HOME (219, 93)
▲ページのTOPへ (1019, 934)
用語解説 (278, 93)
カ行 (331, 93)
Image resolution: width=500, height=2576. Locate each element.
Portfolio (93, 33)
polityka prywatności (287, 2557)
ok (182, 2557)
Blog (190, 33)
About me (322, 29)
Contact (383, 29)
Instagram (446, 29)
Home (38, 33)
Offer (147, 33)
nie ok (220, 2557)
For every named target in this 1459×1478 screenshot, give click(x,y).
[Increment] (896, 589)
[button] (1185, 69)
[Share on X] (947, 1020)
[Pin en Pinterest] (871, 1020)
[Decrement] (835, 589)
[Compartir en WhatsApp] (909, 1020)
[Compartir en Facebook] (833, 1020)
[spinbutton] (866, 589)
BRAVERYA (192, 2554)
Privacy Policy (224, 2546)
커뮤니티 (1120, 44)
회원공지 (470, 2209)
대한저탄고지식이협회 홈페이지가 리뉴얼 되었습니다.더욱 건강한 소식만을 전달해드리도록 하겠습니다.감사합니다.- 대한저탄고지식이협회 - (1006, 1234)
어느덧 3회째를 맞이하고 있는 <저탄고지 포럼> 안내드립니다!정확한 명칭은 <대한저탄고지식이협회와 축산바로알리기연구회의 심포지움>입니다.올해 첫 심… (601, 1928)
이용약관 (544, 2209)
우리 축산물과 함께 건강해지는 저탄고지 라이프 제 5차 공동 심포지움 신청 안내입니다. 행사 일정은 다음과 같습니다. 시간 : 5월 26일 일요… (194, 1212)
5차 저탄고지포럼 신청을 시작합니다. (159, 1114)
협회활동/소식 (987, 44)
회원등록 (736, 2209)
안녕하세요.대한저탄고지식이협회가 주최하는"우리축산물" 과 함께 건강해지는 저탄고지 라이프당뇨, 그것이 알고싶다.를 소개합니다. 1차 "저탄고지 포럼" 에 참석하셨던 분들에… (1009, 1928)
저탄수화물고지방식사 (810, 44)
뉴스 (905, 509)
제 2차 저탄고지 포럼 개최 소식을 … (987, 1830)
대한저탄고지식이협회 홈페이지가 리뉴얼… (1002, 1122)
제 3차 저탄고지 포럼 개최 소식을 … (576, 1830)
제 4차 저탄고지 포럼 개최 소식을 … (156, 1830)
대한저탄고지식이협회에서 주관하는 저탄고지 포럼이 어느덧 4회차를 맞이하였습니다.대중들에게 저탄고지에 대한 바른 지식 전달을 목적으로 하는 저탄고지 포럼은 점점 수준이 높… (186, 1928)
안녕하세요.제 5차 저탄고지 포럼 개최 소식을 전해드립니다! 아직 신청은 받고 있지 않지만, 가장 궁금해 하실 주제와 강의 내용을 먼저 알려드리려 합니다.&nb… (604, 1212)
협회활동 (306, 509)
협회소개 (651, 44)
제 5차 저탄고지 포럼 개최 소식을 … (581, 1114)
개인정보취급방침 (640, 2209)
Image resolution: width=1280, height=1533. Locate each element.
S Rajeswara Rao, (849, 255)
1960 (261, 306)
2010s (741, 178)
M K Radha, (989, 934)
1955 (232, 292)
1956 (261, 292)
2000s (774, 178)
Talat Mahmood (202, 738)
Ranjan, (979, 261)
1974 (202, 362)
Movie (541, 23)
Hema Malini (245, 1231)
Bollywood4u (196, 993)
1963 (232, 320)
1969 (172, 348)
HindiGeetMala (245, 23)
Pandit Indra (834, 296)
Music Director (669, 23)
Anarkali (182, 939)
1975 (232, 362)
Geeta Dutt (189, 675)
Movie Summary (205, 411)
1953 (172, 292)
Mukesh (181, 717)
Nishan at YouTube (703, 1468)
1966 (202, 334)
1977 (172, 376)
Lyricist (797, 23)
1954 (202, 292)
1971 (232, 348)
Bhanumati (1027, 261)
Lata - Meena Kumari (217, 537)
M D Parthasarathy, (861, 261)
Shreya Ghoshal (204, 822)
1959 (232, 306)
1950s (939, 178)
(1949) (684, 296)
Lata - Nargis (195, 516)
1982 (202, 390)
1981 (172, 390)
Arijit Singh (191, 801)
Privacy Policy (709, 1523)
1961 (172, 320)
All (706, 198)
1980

■ Goal of the exercise ■
Shift every coordinate by 66 on both axes in the entries from the line with "(1949) (684, 296)" through the end of the entries, and write those lines out again with the new values.

■ Written reply ■
(1949) (750, 362)
Lata - Nargis (261, 582)
1982 (268, 456)
1981 (238, 456)
Arijit Singh (257, 867)
Privacy Policy (775, 1589)
1961 (238, 386)
All (772, 264)
1980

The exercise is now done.